The city has more to offer than just tax efficient financial districts.
As the smell of sulphur still hung in the air from the fireworks celebrating Luxembourg’s National Day, a band enters on stage in a small square near the centre of the town.
I watch as a masked Belgian rock group perform alongside a burlesque act in what can only be described as a cross between Slipknot and Dita Von Teese. The square is packed with revellers – I easily forget I’m in a city frequently dismissed as ‘just’ a major financial hub.
Yes, some of the clichés are true – the capital of the Grand Duchy of Luxembourg is home to the European Investment Bank and 11 other EU institutions, alongside countless other international banks and law firms. Yet, there is so much more to the city than their home in the modern business district of Kirchberg.

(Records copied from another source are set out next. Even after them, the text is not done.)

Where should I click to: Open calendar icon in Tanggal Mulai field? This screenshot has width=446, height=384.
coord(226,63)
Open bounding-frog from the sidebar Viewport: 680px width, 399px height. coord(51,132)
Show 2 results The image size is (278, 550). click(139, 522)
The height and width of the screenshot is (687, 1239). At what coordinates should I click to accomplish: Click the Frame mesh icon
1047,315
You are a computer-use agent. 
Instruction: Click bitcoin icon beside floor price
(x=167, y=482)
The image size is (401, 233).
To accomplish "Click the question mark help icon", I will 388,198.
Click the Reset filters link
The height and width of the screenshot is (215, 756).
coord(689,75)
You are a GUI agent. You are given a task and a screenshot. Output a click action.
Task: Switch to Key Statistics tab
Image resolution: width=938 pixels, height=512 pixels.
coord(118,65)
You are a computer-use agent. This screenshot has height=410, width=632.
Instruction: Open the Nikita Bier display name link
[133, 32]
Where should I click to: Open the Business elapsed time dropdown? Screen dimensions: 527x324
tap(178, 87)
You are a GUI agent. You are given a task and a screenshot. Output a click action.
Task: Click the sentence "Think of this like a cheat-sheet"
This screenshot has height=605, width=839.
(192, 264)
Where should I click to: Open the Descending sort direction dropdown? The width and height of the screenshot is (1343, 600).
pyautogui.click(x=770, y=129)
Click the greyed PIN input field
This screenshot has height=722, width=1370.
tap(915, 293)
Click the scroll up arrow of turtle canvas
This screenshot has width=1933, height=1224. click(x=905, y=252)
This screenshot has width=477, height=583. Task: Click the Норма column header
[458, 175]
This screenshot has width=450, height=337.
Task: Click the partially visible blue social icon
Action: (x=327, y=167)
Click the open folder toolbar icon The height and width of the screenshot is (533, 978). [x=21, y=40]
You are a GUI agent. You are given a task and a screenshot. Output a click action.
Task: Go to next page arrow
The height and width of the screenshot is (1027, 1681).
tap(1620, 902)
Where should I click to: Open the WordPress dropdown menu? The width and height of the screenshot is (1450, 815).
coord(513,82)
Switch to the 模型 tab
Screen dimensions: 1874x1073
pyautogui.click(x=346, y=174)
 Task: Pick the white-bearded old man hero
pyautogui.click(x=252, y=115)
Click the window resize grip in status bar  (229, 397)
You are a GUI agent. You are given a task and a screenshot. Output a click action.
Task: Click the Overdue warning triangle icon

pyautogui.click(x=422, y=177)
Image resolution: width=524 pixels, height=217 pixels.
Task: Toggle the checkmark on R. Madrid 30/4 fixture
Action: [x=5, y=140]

Luxembourg comes alive during the summer months for the annual Fete de la Musique and the National Day.
My first experience of what was going on beneath the city (quite literally) was a concert in the Bock Casements. These caves were previously used to fortify the city in times of war and are the world’s longest underground passageways. Descending into the caves and into the darkness I get the feeling of anticipation. Various musical instruments sit in nooks and crannies, illuminated by pink and purple lights.
The performance, ‘The Dark’ was unique and haunting. I can safely say it was the first time I had seen musicians include the sounds of rubber ducks as part of a concert. The sopranos voice was so evocative it didn’t matter in the slightest I couldn’t understand a word she was singing.
I ate at L’Osteria an Italian restaurant at the edge of Place Guillaume II. The square was already full of people eating and drinking from the various pop-up vans and eagerly awaiting the performance by Grammy award winner Angélique Kidjo. After dinner I grabbed a Cemant (the Luxembourger equivalent of sparkling wine) and joined the crowd.
She took to the stage accompanied by the Luxembourg Philharmonic Orchestra and, my, did I realise why she has won a Grammy – this woman’s voice shook you and moved you to the core. At one point she had the entire crowd – about 3,000 people – singing Afrikia, a truly powerful moment.
One of my excuses to return is to see the orchestra perform in their home on the Kirchberg Plateau. The 1,500 – seater concert hall is an ode to a forest. The white pillars that surround the concert hall are designed to represent trees. Christian de Portzamparc, the designer, originally imagined that visitors would walk through the doors and enter the realm of music.
Leaving my own realm of music, I resisted the temptation of various night establishments to retire to bed. I was staying at the Hôtel Le Royal, which gets the thumbs up from me for having avocado toast as part of their breakfast offering and, oddly enough, a heated Japanese toilet seat – don’t knock it until you have tried it. I decide to fill the morning of my second day in Luxembourg with a spot of culture. There are various museums dotted around the city but I choose to head out to the MUDAM (Musée D’Art Moderne Grand-Duc Jean) for some contemporary art and lunch.
The MUDAM is where old meets new. It was built on the site of an ancient fort and designed by Leoh Ming Pei, famous for the Louvre pyramid. As luck would have it, I bumped into Belgian artist Wim Delvoye. He gave me a guided tour of his controversial permanent installation, Chappelle – it involved an x-ray and a dildo, and spoke about his new exhibition at the MUDAM, a celebration of 25 years of his work.
He explains why he choose the MUDAM over a museum in his home city: “I think the people who live in Luxembourg are more liberal and more open minded. I like that about them.”
After lunch in the café (a tasty meat salad, the largest slice of apple pie I have ever eaten and a glass or two of wine) we get a sneak preview of the exhibition and I understand why Delvoye is considered controversial. The exhibition contains one of his works, Cloaca – the famous mechanical digestive apparatus that produces, well, shit.
Luxembourg evolved from a giant old fortress, a plateau protected by giant cliffs and wandering back into town that afternoon I became enamoured with its natural beauty.
The Old Town is filled with idyllic cobbled streets that lead you from quaint squares around to the fairy tale-like Palais Grand-Ducal and past fancy food-filled independent shops.
I visit a coffee shop housed in a vintage store – the sort of place that would be filled with hipsters in London. There are standard tables in the front of the shop, but the owner encourages me to sit back on the comfy patterned chairs. The wine I order is served on an antique silver tray with a side order of crisps. Declining the offer of a second glass of wine on the house, I amble down what is arguably the most scenic part of the city, the corniche promenade. It has been described as the most beautiful balcony in Europe where you can look over the lower town Grund.
My favourite part of the trip was exploring the lower town of Grund, which sits on the Alzette River at the base of the former fortress surrounding Luxembourg City old town. The views along the river are stunning and the views up to the old town are even more spectacular. I was lucky enough to enjoy dinner further down on the banks of the river at Brassiere Mansfeld. It’s an upmarket restaurant set in a historical building. I ate alfresco on the terrace and devoured the best steak I’ve had this year.